[Stored records]
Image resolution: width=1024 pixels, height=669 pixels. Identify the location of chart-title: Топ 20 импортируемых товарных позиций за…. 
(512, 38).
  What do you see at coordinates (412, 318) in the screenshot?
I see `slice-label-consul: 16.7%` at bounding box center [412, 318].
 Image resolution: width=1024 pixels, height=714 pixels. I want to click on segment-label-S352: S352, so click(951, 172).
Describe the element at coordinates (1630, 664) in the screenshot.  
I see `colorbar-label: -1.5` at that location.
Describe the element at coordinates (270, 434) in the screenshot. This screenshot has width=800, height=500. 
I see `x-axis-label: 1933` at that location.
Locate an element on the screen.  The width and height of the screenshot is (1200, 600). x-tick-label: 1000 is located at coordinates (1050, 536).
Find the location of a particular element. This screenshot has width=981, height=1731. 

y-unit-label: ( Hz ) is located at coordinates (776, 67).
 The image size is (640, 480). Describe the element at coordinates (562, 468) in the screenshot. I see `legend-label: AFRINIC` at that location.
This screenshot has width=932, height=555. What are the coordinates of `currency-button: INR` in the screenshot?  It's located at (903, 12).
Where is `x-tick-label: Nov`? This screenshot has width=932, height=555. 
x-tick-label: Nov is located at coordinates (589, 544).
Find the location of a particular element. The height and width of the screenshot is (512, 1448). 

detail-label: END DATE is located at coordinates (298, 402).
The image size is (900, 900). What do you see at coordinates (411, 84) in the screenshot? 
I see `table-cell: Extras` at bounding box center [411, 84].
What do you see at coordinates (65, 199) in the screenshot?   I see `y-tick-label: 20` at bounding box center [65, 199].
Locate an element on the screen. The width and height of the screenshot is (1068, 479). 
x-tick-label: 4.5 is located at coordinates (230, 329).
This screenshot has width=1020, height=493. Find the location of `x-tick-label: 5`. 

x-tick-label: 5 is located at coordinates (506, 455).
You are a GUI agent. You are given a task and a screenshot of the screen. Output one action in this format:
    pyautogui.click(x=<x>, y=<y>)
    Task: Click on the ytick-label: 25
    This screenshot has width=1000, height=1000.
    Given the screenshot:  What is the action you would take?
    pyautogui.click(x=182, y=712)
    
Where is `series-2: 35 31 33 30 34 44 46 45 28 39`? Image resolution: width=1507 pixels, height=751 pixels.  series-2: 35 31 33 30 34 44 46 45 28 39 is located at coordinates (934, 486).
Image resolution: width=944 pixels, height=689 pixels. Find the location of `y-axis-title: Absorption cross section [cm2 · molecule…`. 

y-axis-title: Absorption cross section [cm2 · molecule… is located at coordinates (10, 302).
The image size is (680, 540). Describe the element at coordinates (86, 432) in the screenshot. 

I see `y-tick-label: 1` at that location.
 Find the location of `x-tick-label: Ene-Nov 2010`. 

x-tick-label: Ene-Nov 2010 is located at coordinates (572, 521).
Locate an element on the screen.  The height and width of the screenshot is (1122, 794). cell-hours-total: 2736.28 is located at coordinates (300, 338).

■ **To-do item**:
Replace each instance of "Find the location of" with "Give the position of" throughout the data above, and leave everything else as it is.

■ **Solved exercise**:
Image resolution: width=1024 pixels, height=669 pixels. Identify the location of chart-title: Топ 20 импортируемых товарных позиций за…. 
(512, 38).
  What do you see at coordinates (412, 318) in the screenshot?
I see `slice-label-consul: 16.7%` at bounding box center [412, 318].
 Image resolution: width=1024 pixels, height=714 pixels. I want to click on segment-label-S352: S352, so click(951, 172).
Describe the element at coordinates (1630, 664) in the screenshot.  
I see `colorbar-label: -1.5` at that location.
Describe the element at coordinates (270, 434) in the screenshot. This screenshot has width=800, height=500. 
I see `x-axis-label: 1933` at that location.
Locate an element on the screen.  The width and height of the screenshot is (1200, 600). x-tick-label: 1000 is located at coordinates (1050, 536).
Give the position of a particular element. This screenshot has width=981, height=1731. 

y-unit-label: ( Hz ) is located at coordinates (776, 67).
 The image size is (640, 480). Describe the element at coordinates (562, 468) in the screenshot. I see `legend-label: AFRINIC` at that location.
This screenshot has width=932, height=555. What are the coordinates of `currency-button: INR` in the screenshot?  It's located at (903, 12).
Where is `x-tick-label: Nov`? This screenshot has width=932, height=555. 
x-tick-label: Nov is located at coordinates (589, 544).
Give the position of a particular element. The height and width of the screenshot is (512, 1448). 

detail-label: END DATE is located at coordinates (298, 402).
The image size is (900, 900). What do you see at coordinates (411, 84) in the screenshot? 
I see `table-cell: Extras` at bounding box center [411, 84].
What do you see at coordinates (65, 199) in the screenshot?   I see `y-tick-label: 20` at bounding box center [65, 199].
Locate an element on the screen. The width and height of the screenshot is (1068, 479). 
x-tick-label: 4.5 is located at coordinates (230, 329).
This screenshot has width=1020, height=493. Give the position of `x-tick-label: 5`. 

x-tick-label: 5 is located at coordinates (506, 455).
You are a GUI agent. You are given a task and a screenshot of the screen. Output one action in this format:
    pyautogui.click(x=<x>, y=<y>)
    Task: Click on the ytick-label: 25
    This screenshot has width=1000, height=1000.
    Given the screenshot:  What is the action you would take?
    pyautogui.click(x=182, y=712)
    
Where is `series-2: 35 31 33 30 34 44 46 45 28 39`? Image resolution: width=1507 pixels, height=751 pixels.  series-2: 35 31 33 30 34 44 46 45 28 39 is located at coordinates (934, 486).
Image resolution: width=944 pixels, height=689 pixels. Give the position of `y-axis-title: Absorption cross section [cm2 · molecule…`. 

y-axis-title: Absorption cross section [cm2 · molecule… is located at coordinates (10, 302).
The image size is (680, 540). Describe the element at coordinates (86, 432) in the screenshot. 

I see `y-tick-label: 1` at that location.
 Give the position of `x-tick-label: Ene-Nov 2010`. 

x-tick-label: Ene-Nov 2010 is located at coordinates (572, 521).
Locate an element on the screen.  The height and width of the screenshot is (1122, 794). cell-hours-total: 2736.28 is located at coordinates (300, 338).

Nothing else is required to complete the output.